■ Task brief ■
A verbatim copy of the lines starting at the one with "Where should I click to: Switch" and ending at the last line below is required; include nothing else.

(Collection entries)
__________

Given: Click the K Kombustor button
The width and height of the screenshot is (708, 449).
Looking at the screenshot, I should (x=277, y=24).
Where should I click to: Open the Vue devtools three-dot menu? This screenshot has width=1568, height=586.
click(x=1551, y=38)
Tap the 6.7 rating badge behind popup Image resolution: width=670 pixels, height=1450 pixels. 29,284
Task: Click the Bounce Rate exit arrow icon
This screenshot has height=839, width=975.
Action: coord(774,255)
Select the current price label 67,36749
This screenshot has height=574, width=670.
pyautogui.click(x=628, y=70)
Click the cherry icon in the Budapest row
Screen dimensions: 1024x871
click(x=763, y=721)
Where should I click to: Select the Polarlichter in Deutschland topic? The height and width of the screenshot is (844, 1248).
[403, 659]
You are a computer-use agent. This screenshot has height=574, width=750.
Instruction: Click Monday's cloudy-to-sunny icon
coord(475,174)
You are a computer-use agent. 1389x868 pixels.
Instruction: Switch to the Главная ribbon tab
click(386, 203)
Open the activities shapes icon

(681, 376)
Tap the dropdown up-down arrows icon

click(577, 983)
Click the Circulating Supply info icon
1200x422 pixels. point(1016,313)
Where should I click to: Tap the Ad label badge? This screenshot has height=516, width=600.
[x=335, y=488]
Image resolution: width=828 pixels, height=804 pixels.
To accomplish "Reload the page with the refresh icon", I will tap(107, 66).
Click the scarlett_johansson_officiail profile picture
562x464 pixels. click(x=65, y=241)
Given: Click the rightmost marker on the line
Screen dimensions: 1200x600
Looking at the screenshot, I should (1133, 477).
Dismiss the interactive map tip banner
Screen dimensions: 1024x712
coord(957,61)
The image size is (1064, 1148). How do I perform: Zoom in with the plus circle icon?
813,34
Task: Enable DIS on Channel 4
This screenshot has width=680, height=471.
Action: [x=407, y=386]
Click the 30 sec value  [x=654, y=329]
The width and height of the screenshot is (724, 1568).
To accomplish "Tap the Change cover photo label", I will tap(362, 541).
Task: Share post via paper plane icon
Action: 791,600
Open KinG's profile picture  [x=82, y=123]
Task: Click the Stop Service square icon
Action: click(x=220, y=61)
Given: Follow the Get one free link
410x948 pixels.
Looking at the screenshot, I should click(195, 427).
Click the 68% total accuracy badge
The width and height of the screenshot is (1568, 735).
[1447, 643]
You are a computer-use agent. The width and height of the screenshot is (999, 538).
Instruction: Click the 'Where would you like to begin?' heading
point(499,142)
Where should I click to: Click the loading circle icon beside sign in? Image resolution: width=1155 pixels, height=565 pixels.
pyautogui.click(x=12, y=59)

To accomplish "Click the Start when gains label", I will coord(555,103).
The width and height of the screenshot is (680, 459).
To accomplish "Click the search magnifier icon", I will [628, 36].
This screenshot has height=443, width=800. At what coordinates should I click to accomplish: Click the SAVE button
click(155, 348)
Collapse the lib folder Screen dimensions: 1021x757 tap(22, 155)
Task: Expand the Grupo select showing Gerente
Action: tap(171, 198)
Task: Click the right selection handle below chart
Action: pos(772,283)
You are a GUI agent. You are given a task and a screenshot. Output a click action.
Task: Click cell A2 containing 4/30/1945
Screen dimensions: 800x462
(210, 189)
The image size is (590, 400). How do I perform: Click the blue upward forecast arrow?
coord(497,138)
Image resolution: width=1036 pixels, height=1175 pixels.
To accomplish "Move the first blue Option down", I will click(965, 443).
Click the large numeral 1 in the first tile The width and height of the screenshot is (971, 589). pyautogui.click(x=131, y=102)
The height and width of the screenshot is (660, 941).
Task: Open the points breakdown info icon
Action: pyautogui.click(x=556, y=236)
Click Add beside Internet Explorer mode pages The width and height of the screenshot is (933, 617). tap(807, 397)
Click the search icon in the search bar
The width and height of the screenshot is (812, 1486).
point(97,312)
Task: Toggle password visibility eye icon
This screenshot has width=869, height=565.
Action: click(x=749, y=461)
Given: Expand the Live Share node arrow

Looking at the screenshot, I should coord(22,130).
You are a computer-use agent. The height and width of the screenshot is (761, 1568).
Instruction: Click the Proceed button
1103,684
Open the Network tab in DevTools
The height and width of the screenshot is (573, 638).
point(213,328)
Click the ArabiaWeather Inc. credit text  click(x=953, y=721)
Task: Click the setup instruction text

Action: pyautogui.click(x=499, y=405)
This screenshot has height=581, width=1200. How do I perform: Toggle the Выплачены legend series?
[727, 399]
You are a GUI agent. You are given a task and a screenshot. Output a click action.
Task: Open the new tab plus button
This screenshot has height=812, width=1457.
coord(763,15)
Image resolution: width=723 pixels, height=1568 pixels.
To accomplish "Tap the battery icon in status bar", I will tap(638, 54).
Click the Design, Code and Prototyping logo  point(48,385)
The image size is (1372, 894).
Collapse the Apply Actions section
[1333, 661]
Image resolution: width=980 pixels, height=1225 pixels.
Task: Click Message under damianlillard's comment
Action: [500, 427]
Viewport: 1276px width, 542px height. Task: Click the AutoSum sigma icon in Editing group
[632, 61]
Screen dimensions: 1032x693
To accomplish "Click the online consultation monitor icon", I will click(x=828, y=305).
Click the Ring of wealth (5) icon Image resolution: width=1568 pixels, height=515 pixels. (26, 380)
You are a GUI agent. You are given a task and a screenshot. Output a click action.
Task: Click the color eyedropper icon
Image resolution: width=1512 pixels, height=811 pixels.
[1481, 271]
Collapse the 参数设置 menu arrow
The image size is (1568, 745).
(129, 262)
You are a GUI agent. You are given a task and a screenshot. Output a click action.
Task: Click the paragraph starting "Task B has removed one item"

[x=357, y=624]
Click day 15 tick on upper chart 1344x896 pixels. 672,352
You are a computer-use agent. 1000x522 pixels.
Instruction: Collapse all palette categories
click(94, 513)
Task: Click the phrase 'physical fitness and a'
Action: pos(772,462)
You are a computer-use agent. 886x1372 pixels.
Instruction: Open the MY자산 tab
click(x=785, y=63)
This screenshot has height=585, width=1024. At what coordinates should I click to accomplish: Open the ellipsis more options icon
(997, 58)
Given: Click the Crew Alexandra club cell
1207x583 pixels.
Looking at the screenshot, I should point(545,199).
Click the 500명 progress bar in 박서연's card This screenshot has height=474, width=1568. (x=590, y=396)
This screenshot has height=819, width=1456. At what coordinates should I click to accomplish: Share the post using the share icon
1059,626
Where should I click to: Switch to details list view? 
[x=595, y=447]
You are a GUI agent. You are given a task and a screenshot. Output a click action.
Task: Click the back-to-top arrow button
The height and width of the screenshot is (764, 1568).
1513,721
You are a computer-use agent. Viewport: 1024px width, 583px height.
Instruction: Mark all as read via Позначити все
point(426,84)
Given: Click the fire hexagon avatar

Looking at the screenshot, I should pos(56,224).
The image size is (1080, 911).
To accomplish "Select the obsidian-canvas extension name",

__________

■ Task solution ■
Where should I click to: Switch to details list view? 
[x=595, y=447]
You are a GUI agent. You are given a task and a screenshot. Output a click action.
Task: Click the back-to-top arrow button
The height and width of the screenshot is (764, 1568).
1513,721
You are a computer-use agent. Viewport: 1024px width, 583px height.
Instruction: Mark all as read via Позначити все
point(426,84)
Given: Click the fire hexagon avatar

Looking at the screenshot, I should pos(56,224).
The image size is (1080, 911).
To accomplish "Select the obsidian-canvas extension name",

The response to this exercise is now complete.